I think that Mrs. Salmon's significance is that she is shown to be the supposed bedrock of the legal system. She is shown to be an impregnable witness. Essentially, she is perfect as a witness, and represents the very best of the legal system in terms of how eyewitness supported testimony should work. Greene describes her in such a manner:
She was the ideal witness, with her slight Scotch accent and her expression of honesty, care and kindness. The counsel for the Crown brought the story gently out. She spoke very firmly. There was no malice in her, and no sense of importance at standing there in the Central Criminal Court with a judge in scarlet hanging on her words and the reporters writing them down.

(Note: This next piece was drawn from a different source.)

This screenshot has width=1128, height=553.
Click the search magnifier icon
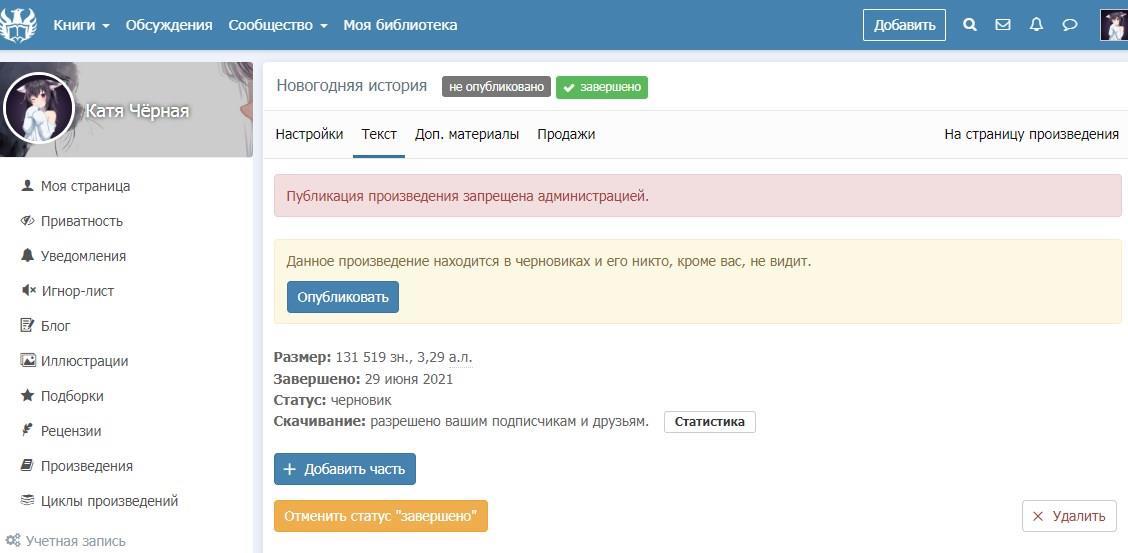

For the narrator, Mrs. Salmon is characterized to be the very best of witnesses. She does this as her civic duty. She is not looking out for her own selfish ends. She believes that her purpose here is to ensure that there is an open and transparent pursuit of justice. She is characterized to be the foundation upon which the justice system is built. If she cannot be recognized as a good and effective witness, everything in terms of eyewitness supported testimony would fall asunder. It is through Mrs. Salmon that one recognizes this particular set of proceedings as an almost foregone conclusion, more procedural than anything else. In this characterization, Greene is able to set up the eventual fall that sets the events of an "extraordinary day" in motion, demonstrating the lack of certainty in any human made construction.